◆ PROBLEM TO WORK ON
Write out the stretch from the line with "This screenshot has height=784, width=1557." through the line with "Click the handshake" again, substituting "star" for "handshake" and leaving everything else as it is.

◆ RECORD EXCERPTS
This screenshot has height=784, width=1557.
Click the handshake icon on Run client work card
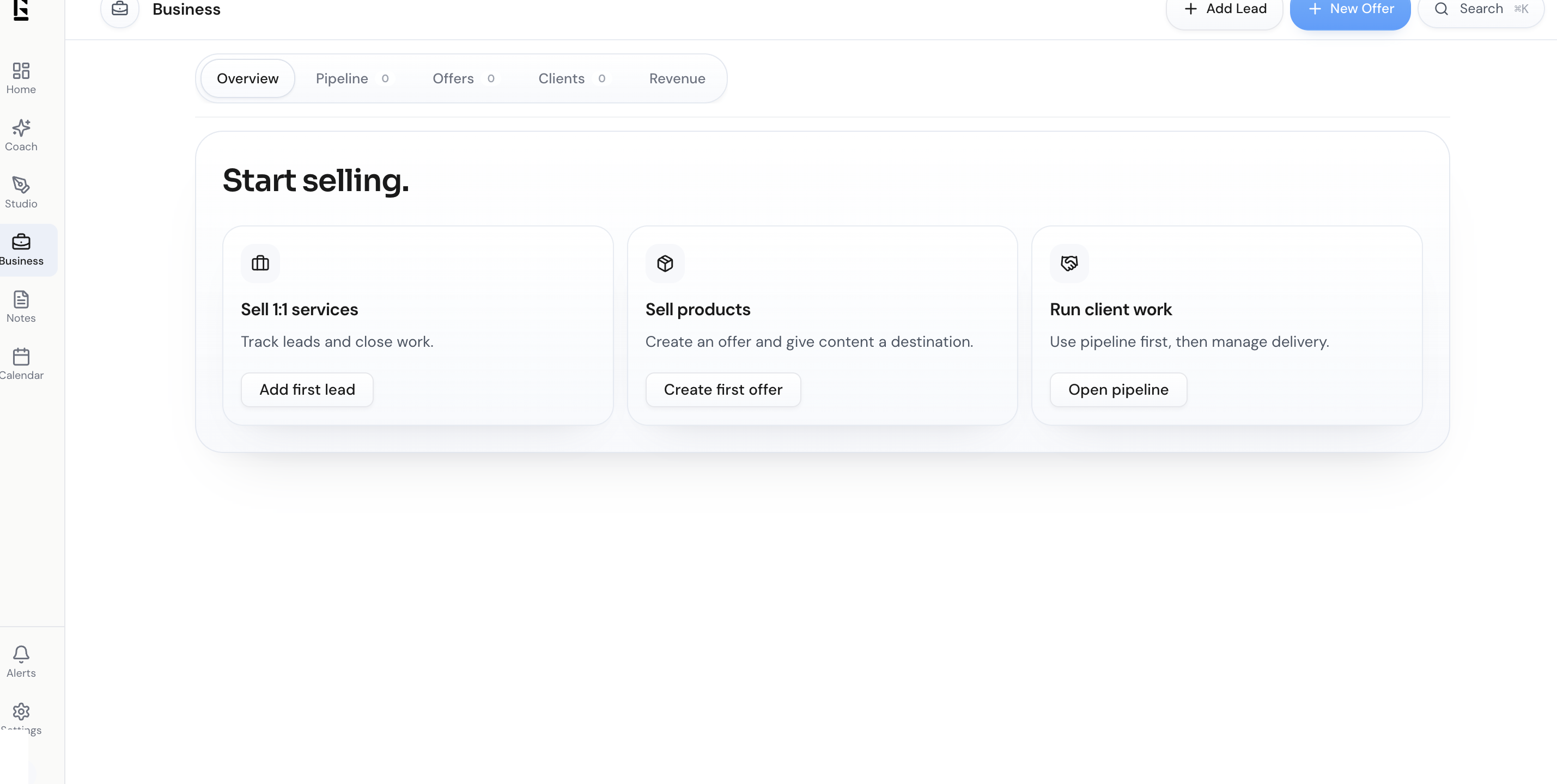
...
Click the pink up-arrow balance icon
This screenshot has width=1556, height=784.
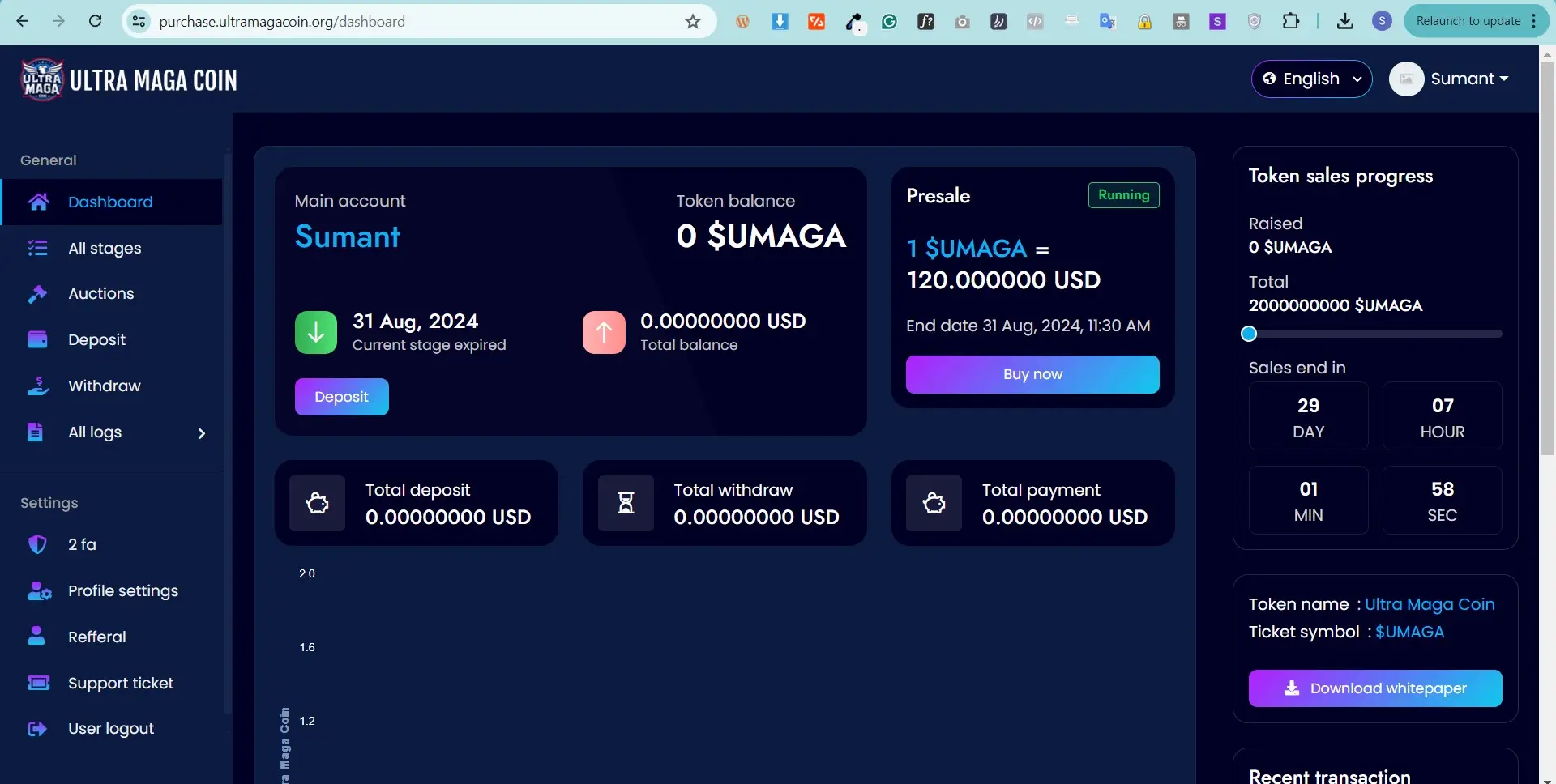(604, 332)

◆ SOLUTION FOR THIS EXERCISE
This screenshot has height=784, width=1557.
Click the star icon on Run client work card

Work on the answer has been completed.